━━━ Text to read ━━━

Brady: I’ll be back to you in five minutes.

Siemiatkowski: Exactly, but it’s very annoying to you as a customer because you’re like, I want answers right now. Right? And so you’re sensing that I’d like as much as a lot of companies try to avoid it, like you sense that that’s going on. AI is there only for you and available for you. So we’ve seen the time from starting the conversation to actually resolution dropped from 12 minutes with humans to two minutes with AI. It’s not that AI is so much smarter or better at resolving, it’s just that it’s focused on this one conversation, so to speak, or it’s capable of having parallel conversations without context switching. Right? So as a consequence of that, you see much faster.

So a lot of customers are actually quite happy with that experience because they feel it’s more instant, it’s more to the point, and it’s more correct. It also has a slightly higher correctness in how it answers to questions. Now, with that said, the funny thing still is that the most common first thing that the human writes to the AI is “agent,” like basically saying I want to speak to an agent, and so, a human. And so the point is like, Why are we doing that? Well, there I think is a little bit of a transition phase. The reality is so many consumers, including myself, have had so many really poor chat bot experiences where you’re like, you’re talking to someone…

Brady: Like Dante-esque circles of hell basically.

Siemiatkowski: Exactly. Or like an IVR [interactive voice response] system. Press one, press two, where it’s like you write something and it doesn’t understand your question. So people have just like pre-learned, so to speak, that like these experiences are bad and we’re trying to avoid them as much as possible. So a lot of our effort right now is trying to like suggest to be, because we want to be, we always want to give people the option to speak to a human. It’s important that you have that option. Nobody should be like forced to use the AI. So we want to give people the optionality, but at the same time, we really want to encourage our customers to try it because it is actually a great experience many times.

[Music starts.]

Alan Murray: Jason Girzadas, the CEO of Deloitte US, is the sponsor of this podcast and joins me today. Welcome, Jason.

Jason Girzadas: Thank you, Alan. It’s great to be here.

━━━

Work to do —
(1) In the podcast transcript on AI customer service, how long did it take to go from starting a conversation to resolution with humans, and how long with AI?
(2) Please write the next part of the podcast transcript on AI customer service, picking up right after its last line.

━━━ Information shown ━━━

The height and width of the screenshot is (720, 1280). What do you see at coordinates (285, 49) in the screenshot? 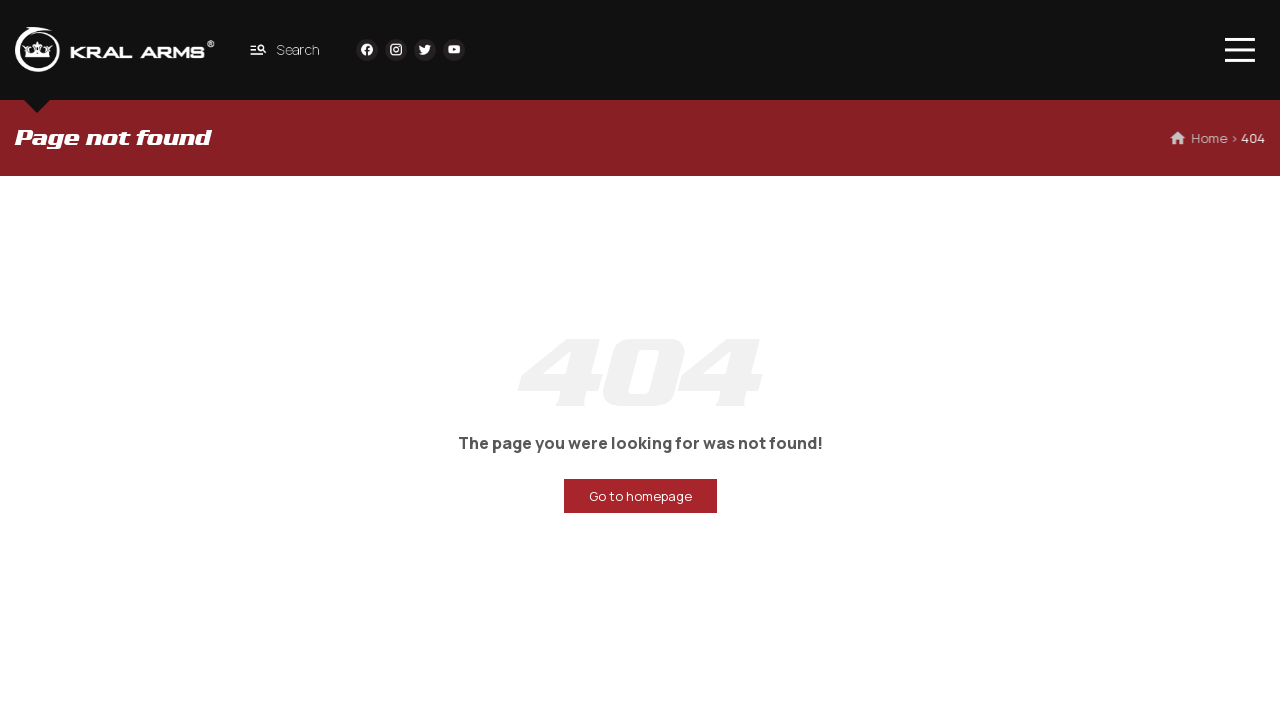
I see `Search` at bounding box center [285, 49].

━━━

Solved problems —
(1) It took 12 minutes with humans and two minutes with AI.

(2)
Murray: Jason, we live in an era of disruption, technology disruption, geopolitical disruption, workplace disruption, and it makes accurate predictions about what’s going to happen in the future more difficult than it has ever been. Yet the polls that we do together with you show that most business leaders largely remain optimistic. Why do you think that is?

Girzadas: I think optimism as a result of the fact that we’ve been through an incredibly tumultuous three years. And so I think business leaders realize that they’ve built resiliency into their organizations. The prospect of even more disruption isn’t as foreign of a concept, and I think there’s more confidence in their ability to adapt and to be agile. Secondarily, there’s been tremendous investment in technology and new capabilities that client organizations and executives broadly are optimistic about those creating more value and more opportunity. So it’s a function of what we’ve been through, as well as the investments that have been made that give a sense of optimism despite some of the headwinds.

Murray: And what’s your advice to companies that are struggling with the potential disruption in the future?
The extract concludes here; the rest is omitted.